I was not sure how today would go for me.
Today is the first week where we increased my son’s weekly daycare visits from three to four days.
And it was a great decision.
But I wasn’t confident in that until now.
You see, it’s the end of the day and I’m really proud of my accomplishments. I went to a networking breakfast, checked off my to-do list, planned for the week, set up new sales meetings, caught up on emails and paid some bills.
While this was all happening, my son was in the care of others about 5 minutes down the street.
When it was time to pick him up, I felt ready for that transition. Now he could come home and my focus could be on him alone.
Instead of trying to push him in front of the TV so I could answer emails. Or take him to the park so my husband can get some work done. Or entertain him and the barking dog so both would just CALM DOWN.
It pushed me to frustration. I found myself short tempered. And at the end of the day the dreaded “mom guilt” crept in. I wasn’t happy with how I handled the day because it’s tough to run a business and coordinate finger painting at the same time.

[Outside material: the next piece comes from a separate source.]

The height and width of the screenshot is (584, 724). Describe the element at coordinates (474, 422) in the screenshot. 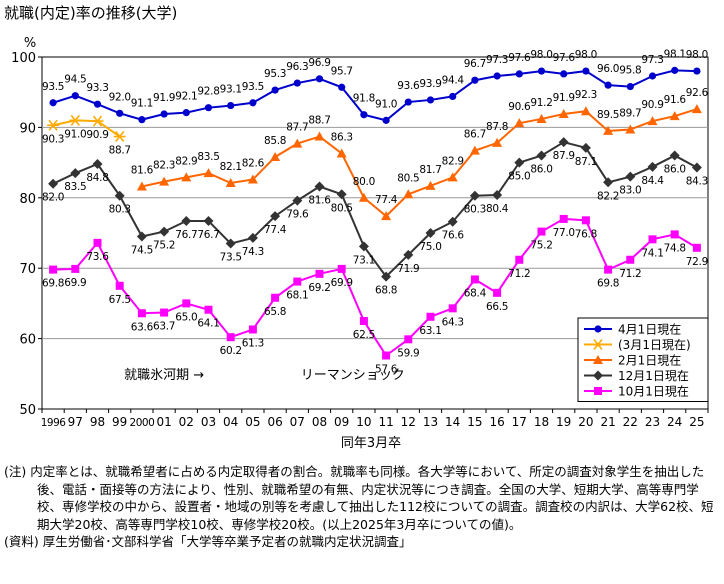

I see `x-tick-label: 15` at that location.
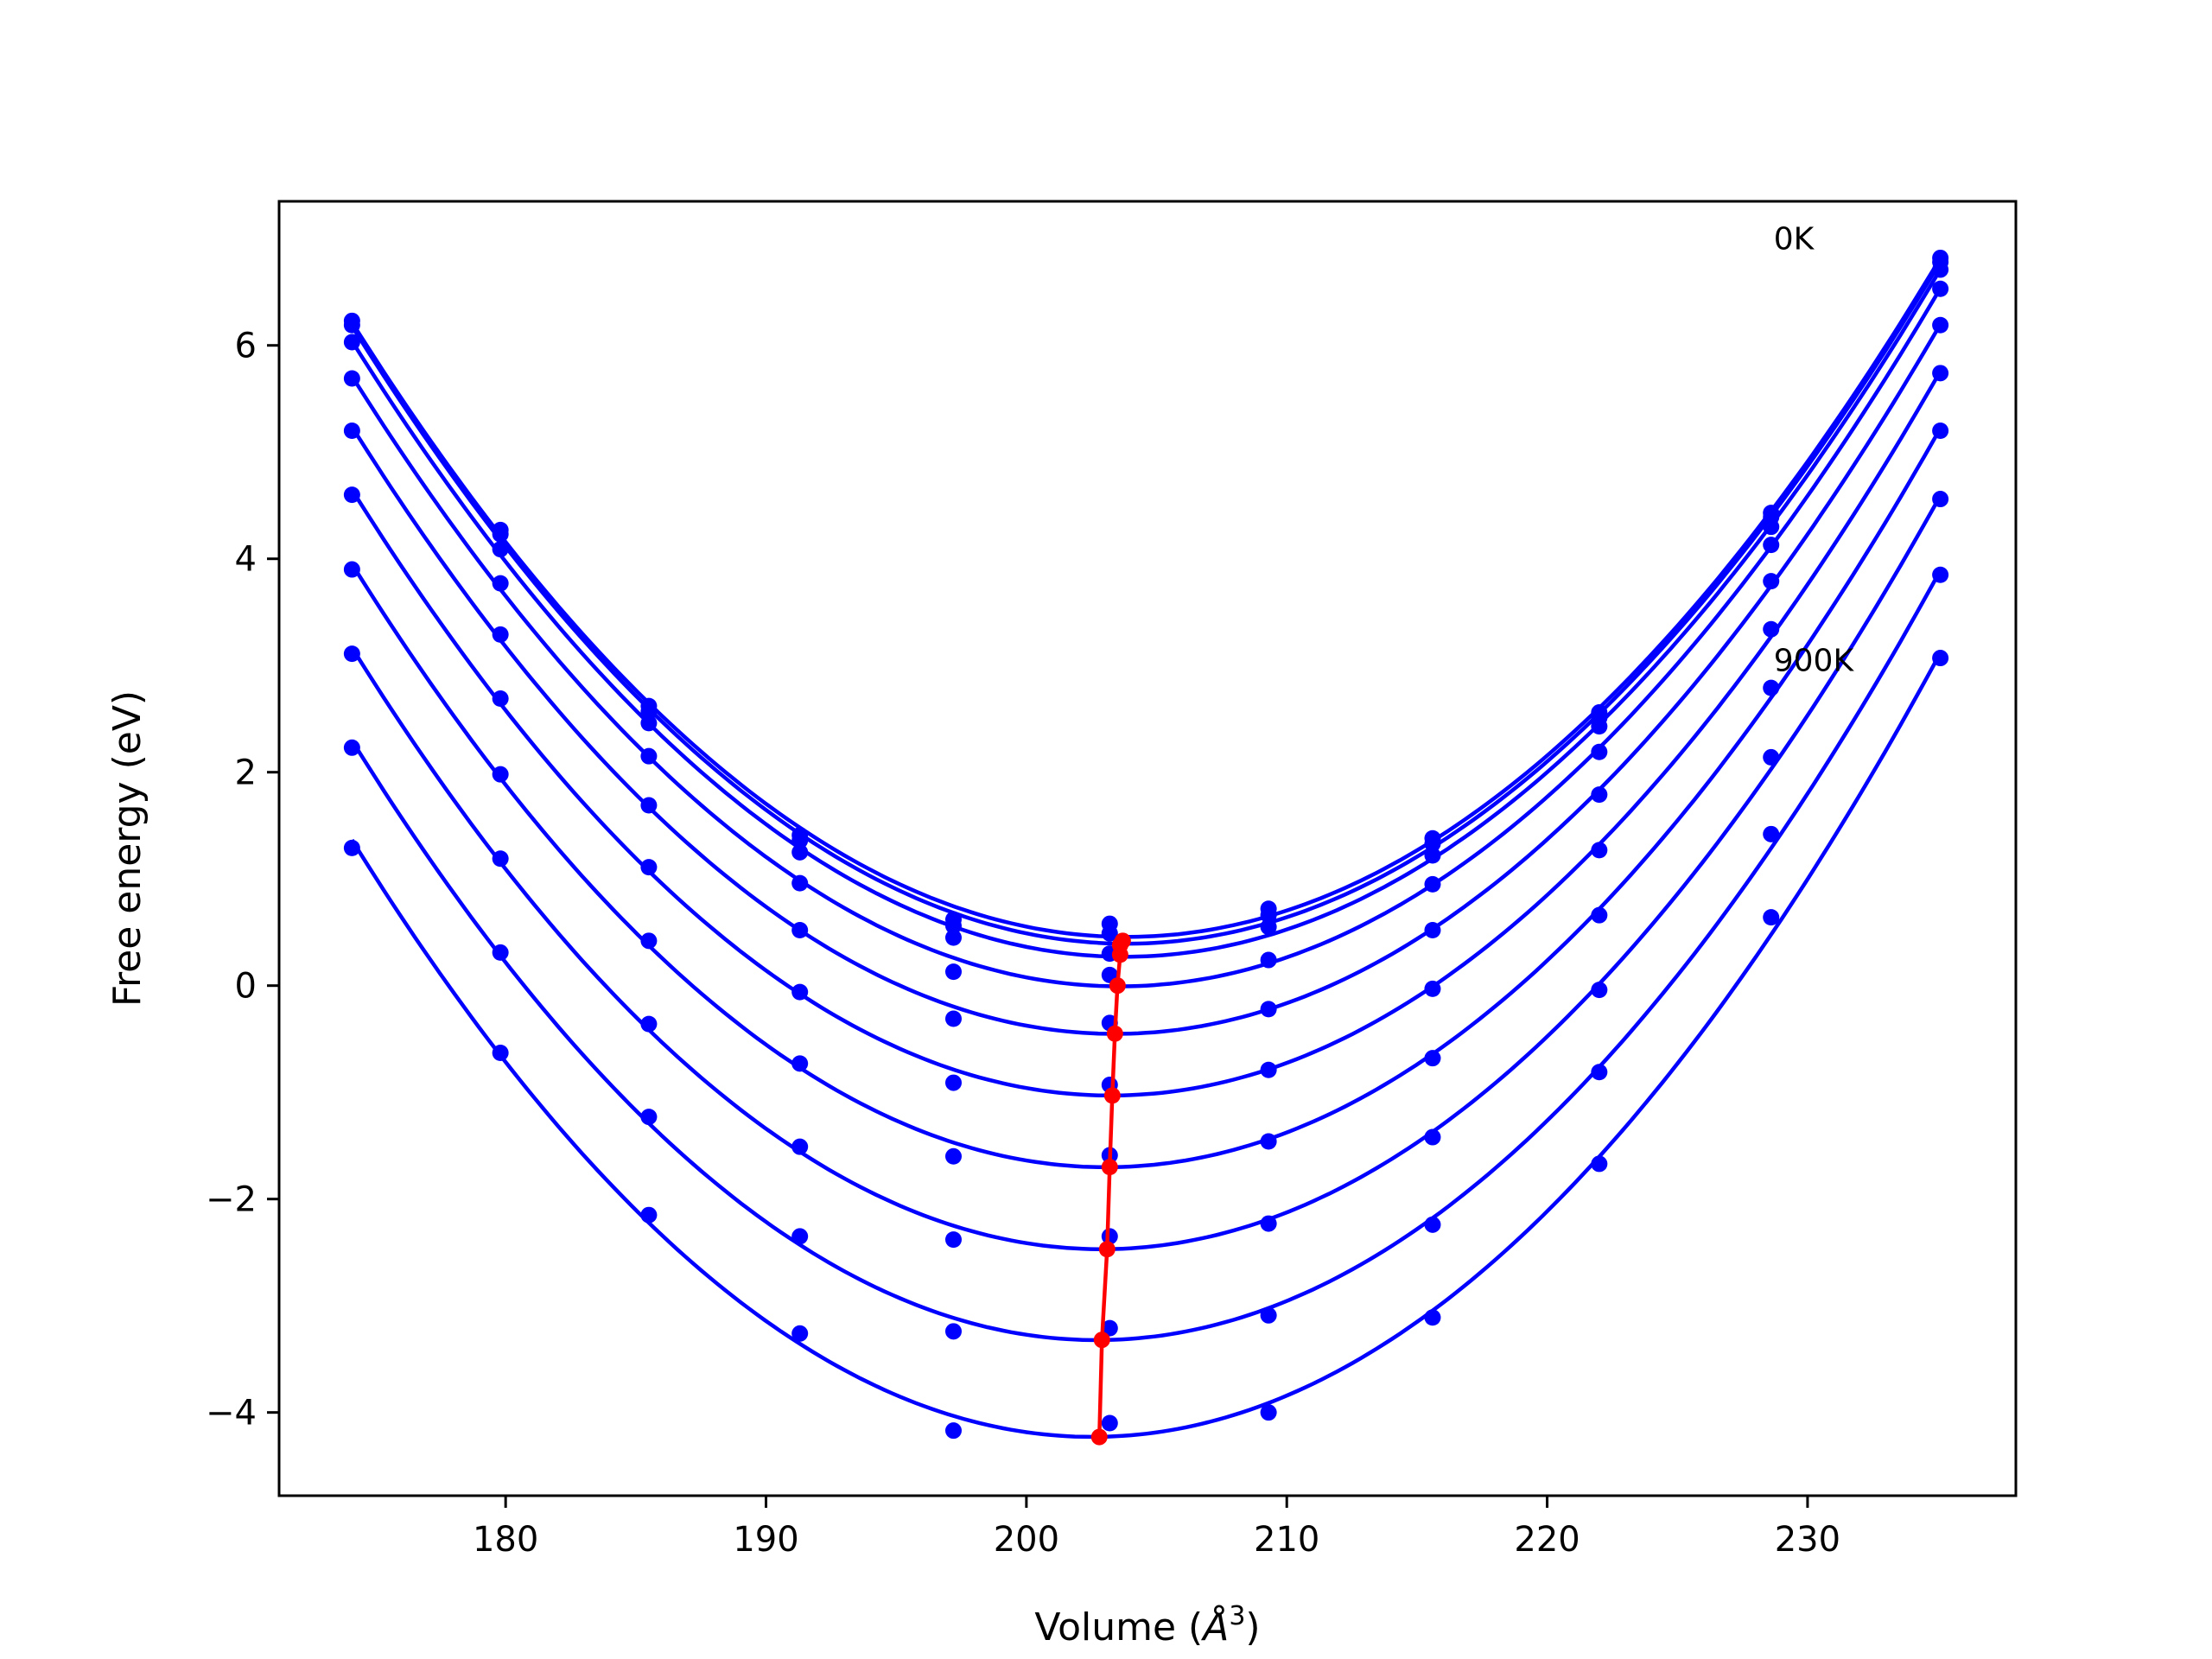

Joey has only been in daycare since March. We managed to get help from family up until that point but when that stopped working as our best option we looked for an alternative. Daycare has been great for us. He loves the play time and friends and his teachers.
It was also three days in daycare versus the two days of family help. It felt like we’d hired a part-time person with the time we got back. And when we had Joey at home, that time was quality time, not rushed or pushed aside or please-let-me-multi-task time.
Then, we got busier.
Business has grown tremendously this year. We even hired a full-time person.
The workload was growing and Joey was yet again being served as many cream-filled cookies as he could hold and given the iPad to watch whatever really weird thing toddlers are into on YouTube these days.
It wasn’t working for us anymore.
I loved this idea of owning a business and having my kid home at the same time. Until it felt like I was living a pretend life where I was a working woman and a stay-at-home mom.
It was time to ask for help.
So, we decided to add an extra day.
I still love the idea of a three-day weekend (kind of, there’s still stuff to do), but one where Joey can have more of my attention and I don’t feel like the worst business owner putting off returned calls and emails.
Even with that in mind, I felt guilty up until the moment I dropped him off.
It hit me that the only reason I felt guilty was that I was afraid of what other people would think.
It wasn’t because I was worried about Joey or how he was doing in school or if he was feeling a change. I actually think we’ll all start to feel more balanced – all because I wasn’t afraid to admit I couldn’t keep up.
I’m pretty certain there is no perfect mom. There is no perfect parenting. There is no perfect way to do it.
Just as each one of us is different, so is each family.
We have to be OK with choosing our own way. We have to stand up for ourselves, our kids and our spouses and acknowledge that we can make sound decisions.
No matter what someone else may think of our choice, how they may do it differently, I have chosen a way that works for me and my family. And that feels really good today.
I’m sure it isn’t the last time I’ll feel mom guilt creep into my life but it also isn’t the last time that I look at the situation and realize that I can let that feeling go.
And now, excuse me, I have some quality family time to get to.